**Assignment**: Among the lines of the records, find all that carry the word "magnifier" and copy them.

**Entries provided**:

--------

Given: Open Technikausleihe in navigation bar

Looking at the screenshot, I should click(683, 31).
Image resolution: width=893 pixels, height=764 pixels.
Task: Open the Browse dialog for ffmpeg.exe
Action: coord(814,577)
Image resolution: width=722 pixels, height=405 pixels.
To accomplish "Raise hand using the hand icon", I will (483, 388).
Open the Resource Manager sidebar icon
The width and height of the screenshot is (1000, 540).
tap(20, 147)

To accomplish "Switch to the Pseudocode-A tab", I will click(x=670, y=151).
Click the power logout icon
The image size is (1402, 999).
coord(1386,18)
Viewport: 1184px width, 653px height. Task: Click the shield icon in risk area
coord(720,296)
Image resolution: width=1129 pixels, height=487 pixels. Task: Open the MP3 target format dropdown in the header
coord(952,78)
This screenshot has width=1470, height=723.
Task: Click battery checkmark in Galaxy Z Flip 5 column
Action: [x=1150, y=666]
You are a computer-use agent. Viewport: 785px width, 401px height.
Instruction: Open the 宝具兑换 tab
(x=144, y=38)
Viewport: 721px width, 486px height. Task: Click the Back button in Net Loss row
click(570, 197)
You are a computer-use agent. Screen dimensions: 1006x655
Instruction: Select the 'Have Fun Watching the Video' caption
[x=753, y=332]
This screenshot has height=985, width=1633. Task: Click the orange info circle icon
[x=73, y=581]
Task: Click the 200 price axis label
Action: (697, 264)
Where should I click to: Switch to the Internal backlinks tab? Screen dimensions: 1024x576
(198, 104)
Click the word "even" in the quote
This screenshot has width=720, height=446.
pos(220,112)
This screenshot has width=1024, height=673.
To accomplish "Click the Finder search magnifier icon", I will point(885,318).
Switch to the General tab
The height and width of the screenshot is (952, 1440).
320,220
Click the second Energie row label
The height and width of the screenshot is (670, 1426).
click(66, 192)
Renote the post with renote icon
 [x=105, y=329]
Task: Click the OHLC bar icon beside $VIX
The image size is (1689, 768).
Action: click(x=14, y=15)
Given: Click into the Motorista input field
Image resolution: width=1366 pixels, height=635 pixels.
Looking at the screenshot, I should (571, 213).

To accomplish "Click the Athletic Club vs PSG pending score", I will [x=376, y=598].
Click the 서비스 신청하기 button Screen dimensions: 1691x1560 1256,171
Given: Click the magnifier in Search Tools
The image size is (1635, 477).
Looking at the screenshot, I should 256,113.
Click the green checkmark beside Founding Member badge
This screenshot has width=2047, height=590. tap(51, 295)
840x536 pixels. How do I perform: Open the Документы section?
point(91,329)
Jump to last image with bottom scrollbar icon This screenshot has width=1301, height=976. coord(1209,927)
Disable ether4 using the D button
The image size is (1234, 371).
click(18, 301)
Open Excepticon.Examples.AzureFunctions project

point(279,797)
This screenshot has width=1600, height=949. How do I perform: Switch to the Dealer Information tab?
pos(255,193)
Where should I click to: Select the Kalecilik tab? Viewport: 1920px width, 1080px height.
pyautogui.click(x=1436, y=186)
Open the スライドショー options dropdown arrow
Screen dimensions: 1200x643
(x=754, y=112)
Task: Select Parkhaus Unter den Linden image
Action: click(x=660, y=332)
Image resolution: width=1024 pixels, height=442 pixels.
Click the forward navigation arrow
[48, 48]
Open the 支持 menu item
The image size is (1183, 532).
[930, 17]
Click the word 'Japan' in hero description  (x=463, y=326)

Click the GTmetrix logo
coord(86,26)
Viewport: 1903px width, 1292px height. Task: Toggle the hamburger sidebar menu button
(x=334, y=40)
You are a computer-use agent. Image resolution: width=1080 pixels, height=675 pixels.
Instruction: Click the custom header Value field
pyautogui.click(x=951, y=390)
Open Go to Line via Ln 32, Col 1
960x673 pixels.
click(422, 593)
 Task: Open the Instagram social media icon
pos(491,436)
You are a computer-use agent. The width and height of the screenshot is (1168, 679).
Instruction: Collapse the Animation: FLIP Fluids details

--------

**Solved exercise**:
To accomplish "Click the Finder search magnifier icon", I will point(885,318).
Given: Click the magnifier in Search Tools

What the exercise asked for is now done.